Este 'pop' foi forte!
Foi um estoiro valente!
Lendo o texto na íntegra, só me recordo das aulas o Prof Carlos Silva e de como foi "revolucionário" estudarmos um pouco os Upanishads que, segundo me parece, assentam neste fio de pensamento condutor...
Sem dúvida que a cultura é simultaneamente criadora e conicionante a nível axiológico, daí que se refira - "Tu aprendeste isto. E toda a gente aprendeu isto" mas, logo de seguida, recordo-me da posição epistemológica de Hume quando nos alerta para a crença ditada pelo hábito ou costume de que, por ex, o Sol nascerá todos os dias.
É um texto profundo de sentido(s), mas questiona-se então: quem é o incriado? nós, fragmentos de cosmos, tão finitos com o dito pop?
Quem é o incriado!?
Não será quem interroga?
Tat tvam asi
Paulo, coma chocolate para não postar destes pop's...
É que pop só me faz lembrar "música pop" ou "super pop" (lava-loiça)
Tat tvam asi:
http://serpenteemplumada.blogspot.com/2008/01/tat-tvam-asi-tu-s-isso-chandogya.html
तत् त्वम् असि, ( Tat Tvam Asi, "Tu és Isso" ) - Chandogya Upanishad , 6.8.7
“Na indizível dificuldade de sermos a luz que somos e de vê-la sendo, na experiência de que falo, sentir-nos-emos uma presença intemporal, eterna, de nós a nós – sentirás como abruptamente, atonitamente, terrivelmente, é como se visses alguém vivendo em ti, uma pessoa que lá estava e não estava, uma realidade estranha e fulgurante, um alguém que não és tu e te habita e vive atrás de tudo quanto o manifesta, oculto atrás dos teus gestos, dos teus pensamentos, disfarçado nisso que tu és e tu e os outros reconhecem”
– Vergílio Ferreira, Invocação ao Meu Corpo, p.67.
somos incriaos pela nossa unicidade ou especificidade ontológica, é isso?
Este Pop! evocou-me o sentimento de Samvega de Siddharta. Para enfrentar este Pop! é necessário encontrar o sentimento de Pasada.
Incriado é tudo aquilo que não existe. Ou talvez tudo o que existe no estado de vacuidade. Antes do Tempo, antes de Deus. Para alguns, no entanto, o Incriado é o próprio Deus.
Incriado é tudo o que não tem criador ou também pode ser interpretado como tudo o que liberta do criador ou da ilusão de um criador.
Segundo este texto do Paulo: http://www.pauloborges.net/ALEM-DEUS_%20Fernando%20Pessoa.doc, atrevo-me a dizer que o Incriado é o Todo no seu estado de "repouso".
Esse livro deve ser muito interessante...
para aqui estou,vergilio ferreira
faz, a revolução fragmentus és tão bonita e tão chatinha
hehe queres um chocolate, baal? para mim, é divino ;)

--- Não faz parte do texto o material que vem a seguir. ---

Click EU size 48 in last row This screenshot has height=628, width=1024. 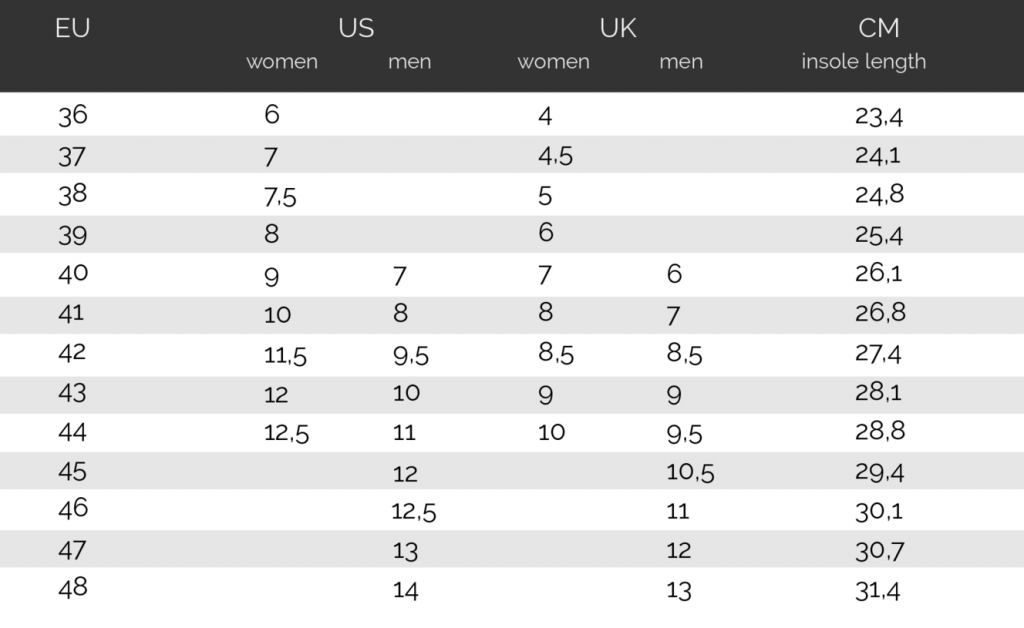click(72, 588)

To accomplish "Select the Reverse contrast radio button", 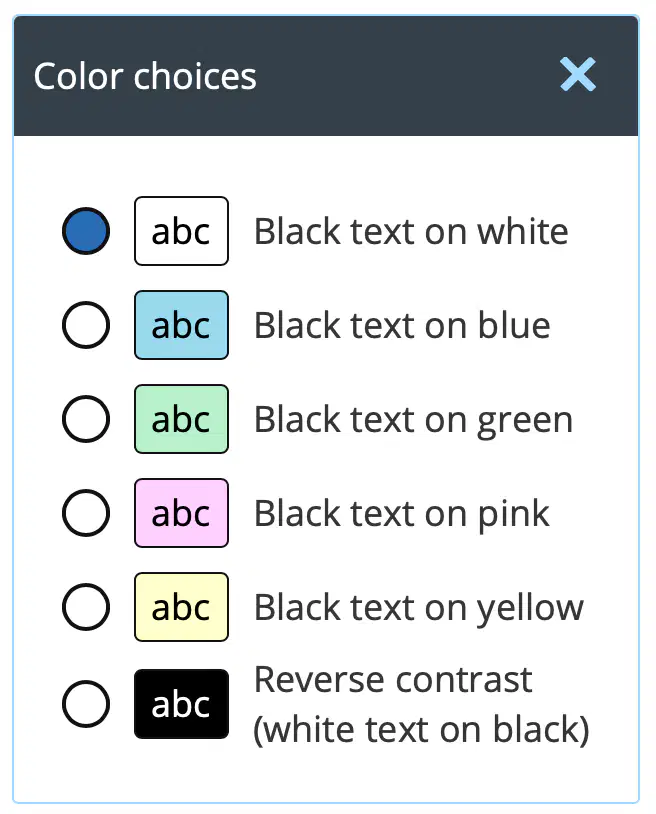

Olá é sempre um prazer visitar-te.Aproveito para te desejar uma Feliz Páscoa.
bjs naty e carlos
???...eles nada leram...pensaram num pop qualquer, vieram ao cheiro do chocolate e lá desejaram uma boa Páscoa. tb desejamos com tudo o que isso encerra de mais contraditório.

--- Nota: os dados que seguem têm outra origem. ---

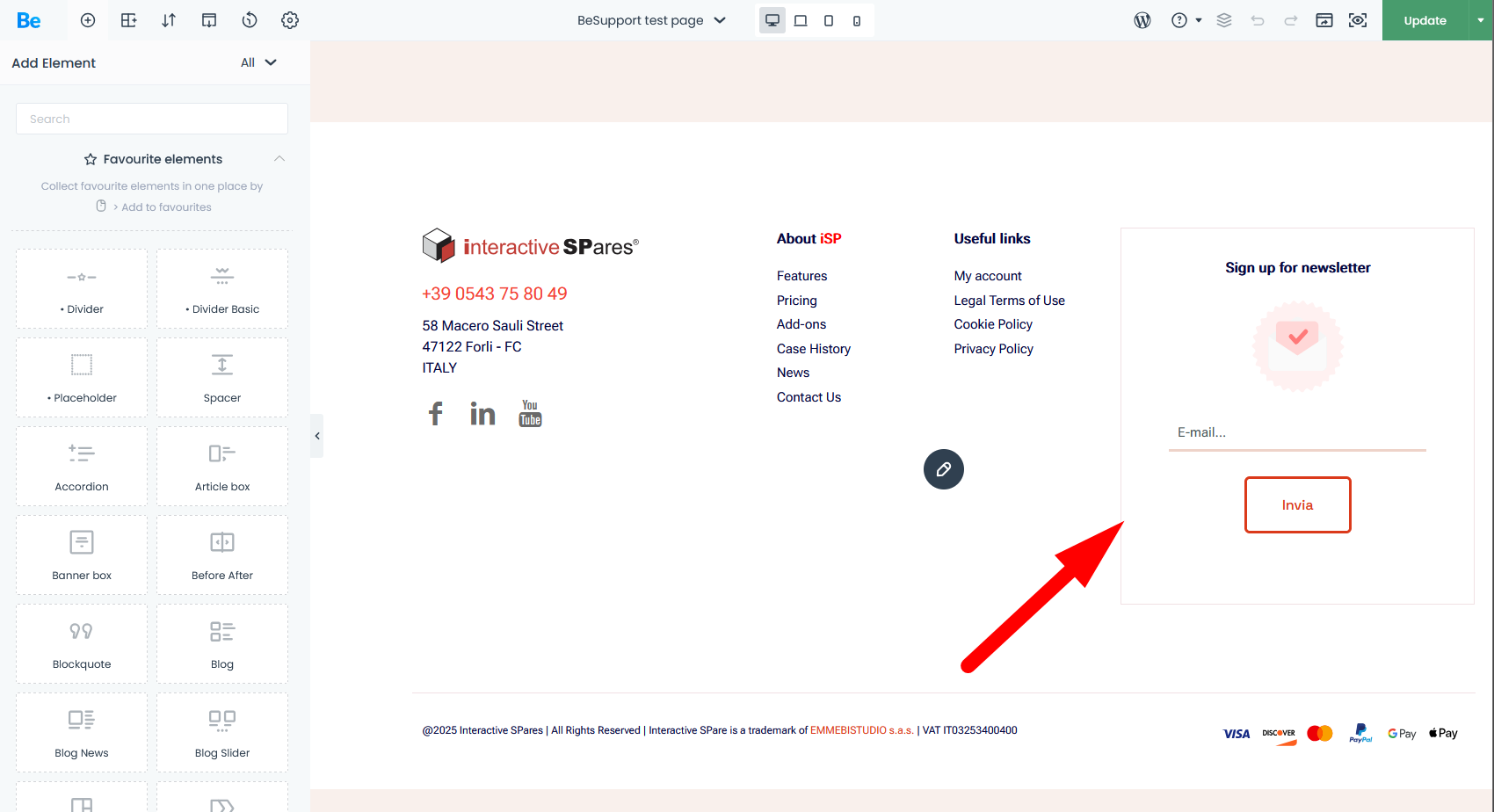This screenshot has height=812, width=1494.
Task: Expand the arrow next to the Update button
Action: (x=1481, y=20)
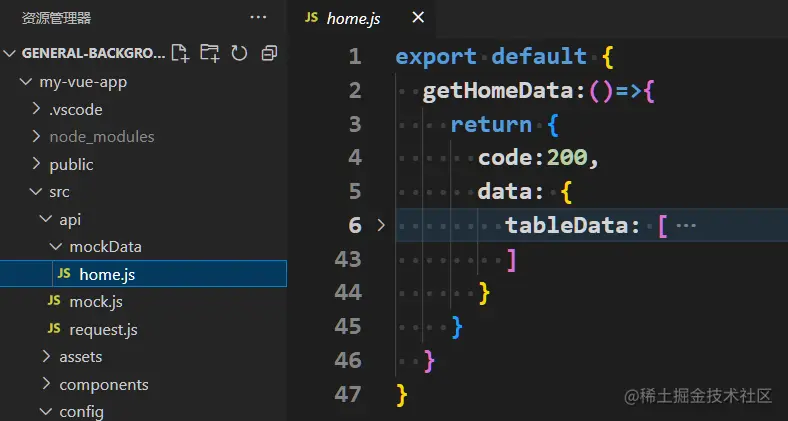This screenshot has height=421, width=788.
Task: Refresh the file explorer
Action: 239,53
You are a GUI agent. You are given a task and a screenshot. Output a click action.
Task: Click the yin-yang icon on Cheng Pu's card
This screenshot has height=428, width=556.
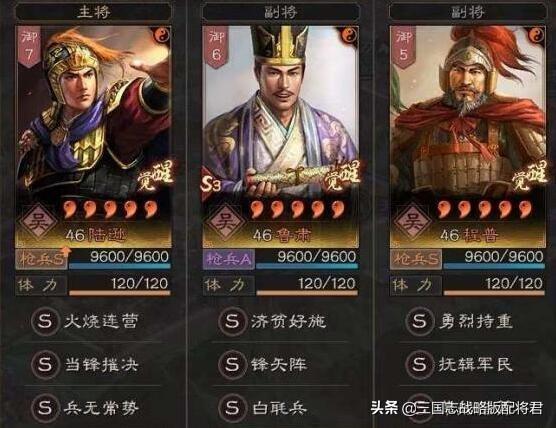coord(536,35)
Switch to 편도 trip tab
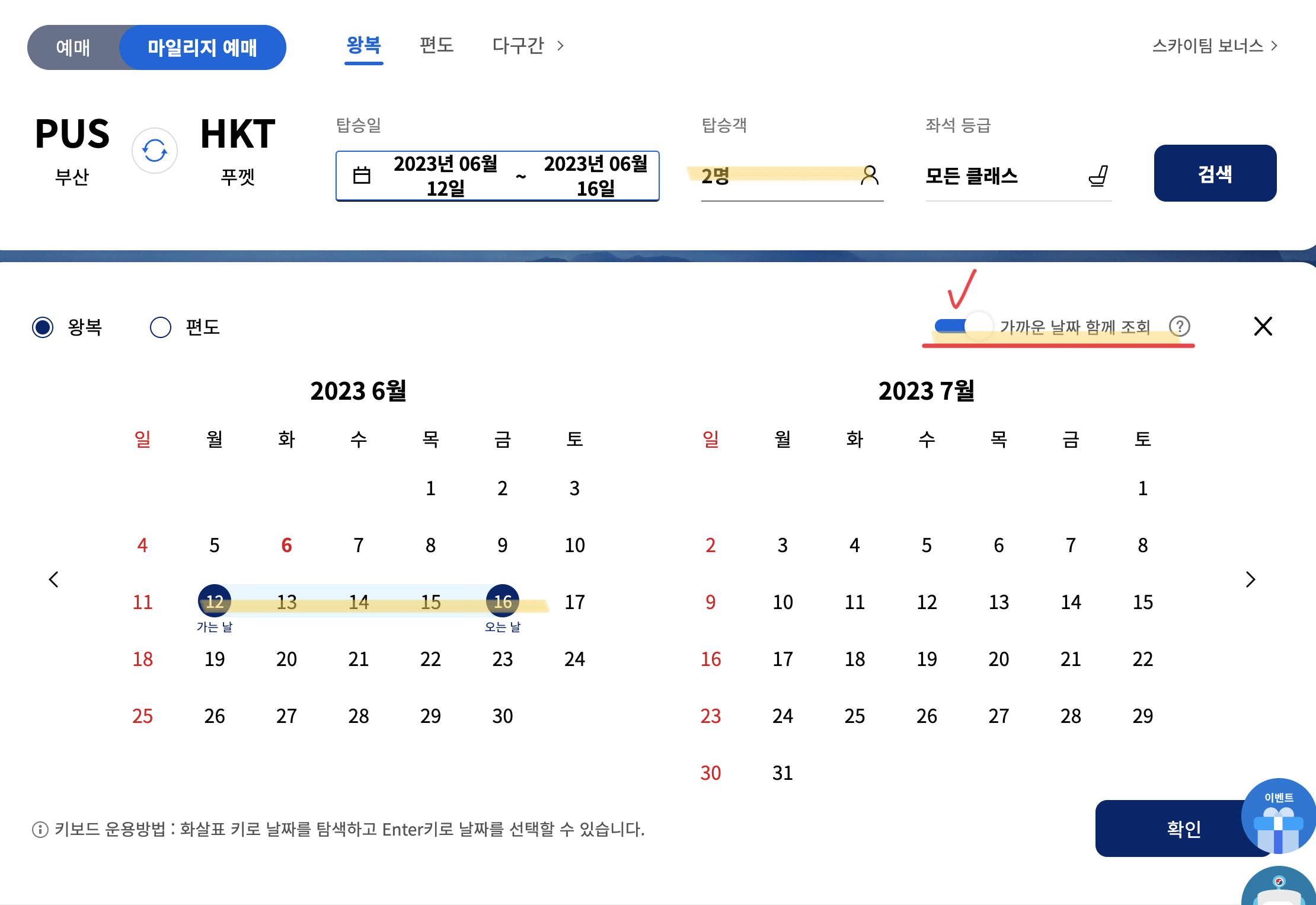This screenshot has height=905, width=1316. tap(436, 46)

Paulo, temos de postar sobre a Páscoa, ressuscitar neste sentido cristão não tem afinidade com a importância do renascer para o budismo, por ex?

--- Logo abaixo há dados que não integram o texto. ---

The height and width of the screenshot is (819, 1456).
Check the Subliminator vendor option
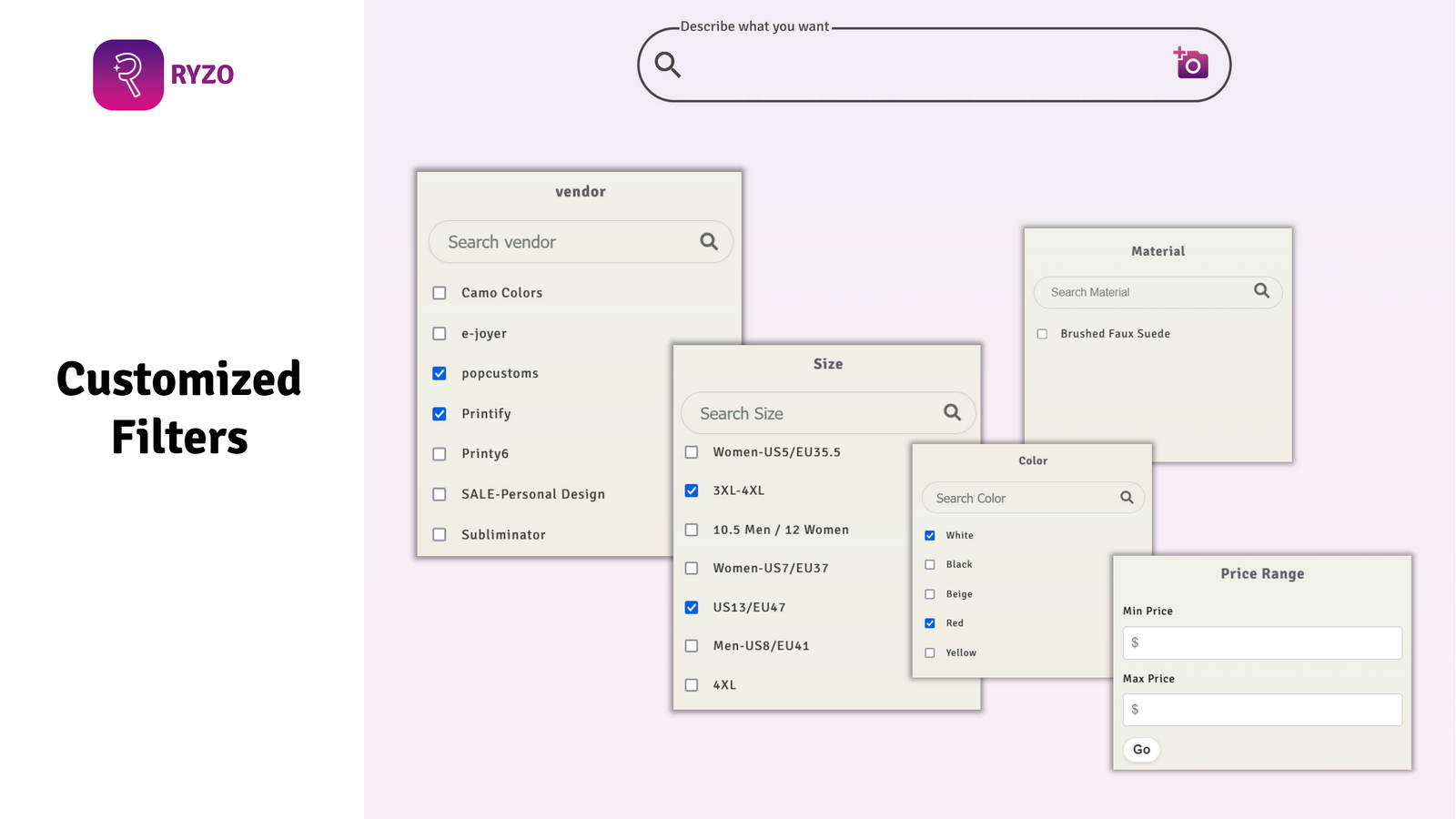coord(440,535)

“I have been here, I have been there
I have been everyfucking where,
O teu filho tem sede – eu dou-lhe gasolina.
A tua mãe tem malária – eu dou-lhe crack.
O teu irmão tem dores – eu dou-lhe uma bala.
Para as dúvidas – o dogma e a ideologia.
Para as saudades – tecnologia.
Para a curiosidade – currículos.
Para que aprendas que chegou o teu tempo de decorares os teus direitos: o direito de aprender a comprar, aprender a consumir, aprender a pilhar – e aprender a matar.
I have been here I have been there
I have been everyfucking where"
A vocação deste blog é a da via da Mão esquerda, mas a maioria dos participantes segue a da Mão direita, se é que segue alguma... Assim não dá.
Ninguém te leva a sério, Miguel. mas eu serei sempre a tua escrava...
Pois eu te levo muito a sério, Miguel, embora a mim ninguém me leve … Pois não sou escrava de mais ninguém a não ser de mim mesma … Escravidão essa que eu também luto para desfazer…
A via da mão esquerda assusta. A Liberdade e a Responsabilidade assustam. Poucos têm a estrutura para se porem em causa, a si mesmos e a tudo o que os rodeia. E a resposta desses que não o conseguem a quem tem a coragem de mergulhar, e mergulhar fundo, é o autoritarismo, a ironia barata, o pedantismo pipi…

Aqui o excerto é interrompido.